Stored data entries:
# # #
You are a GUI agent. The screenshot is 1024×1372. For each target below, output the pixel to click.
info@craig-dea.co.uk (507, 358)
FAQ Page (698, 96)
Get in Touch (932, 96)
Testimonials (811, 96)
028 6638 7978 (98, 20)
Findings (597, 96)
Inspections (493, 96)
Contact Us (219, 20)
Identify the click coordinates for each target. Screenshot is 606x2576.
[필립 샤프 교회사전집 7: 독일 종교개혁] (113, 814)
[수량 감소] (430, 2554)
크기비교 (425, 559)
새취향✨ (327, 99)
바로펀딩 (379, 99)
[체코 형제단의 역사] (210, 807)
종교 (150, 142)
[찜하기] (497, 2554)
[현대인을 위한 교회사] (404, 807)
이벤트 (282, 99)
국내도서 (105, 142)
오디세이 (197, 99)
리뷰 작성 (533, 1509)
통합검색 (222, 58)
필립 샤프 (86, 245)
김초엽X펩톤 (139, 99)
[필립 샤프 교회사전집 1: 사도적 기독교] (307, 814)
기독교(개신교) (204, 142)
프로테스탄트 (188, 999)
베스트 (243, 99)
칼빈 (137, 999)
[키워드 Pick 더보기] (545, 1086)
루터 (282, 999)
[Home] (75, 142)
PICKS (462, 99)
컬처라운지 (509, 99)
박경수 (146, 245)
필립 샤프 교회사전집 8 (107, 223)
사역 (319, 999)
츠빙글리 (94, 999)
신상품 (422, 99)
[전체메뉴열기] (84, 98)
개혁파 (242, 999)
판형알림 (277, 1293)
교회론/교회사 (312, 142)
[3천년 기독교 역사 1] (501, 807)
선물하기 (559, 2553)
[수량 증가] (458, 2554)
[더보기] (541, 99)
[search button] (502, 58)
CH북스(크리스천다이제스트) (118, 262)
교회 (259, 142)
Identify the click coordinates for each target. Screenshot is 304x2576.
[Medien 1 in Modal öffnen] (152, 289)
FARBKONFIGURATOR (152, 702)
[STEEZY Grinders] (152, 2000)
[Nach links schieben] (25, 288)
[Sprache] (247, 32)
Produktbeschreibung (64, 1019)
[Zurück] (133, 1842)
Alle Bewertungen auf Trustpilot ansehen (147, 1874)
# # #
◆ What you have to do
Please find all lines of the entries that hold the string "each" and copy them.

◆ Exercise response
You are a GUI agent. The screenshot is 1024×1372. For each target below, output the pixel to click.
Identify the click coordinates for each target. Screenshot is 606x2576.
Identify the click coordinates for each target. Screenshot is 304x2576.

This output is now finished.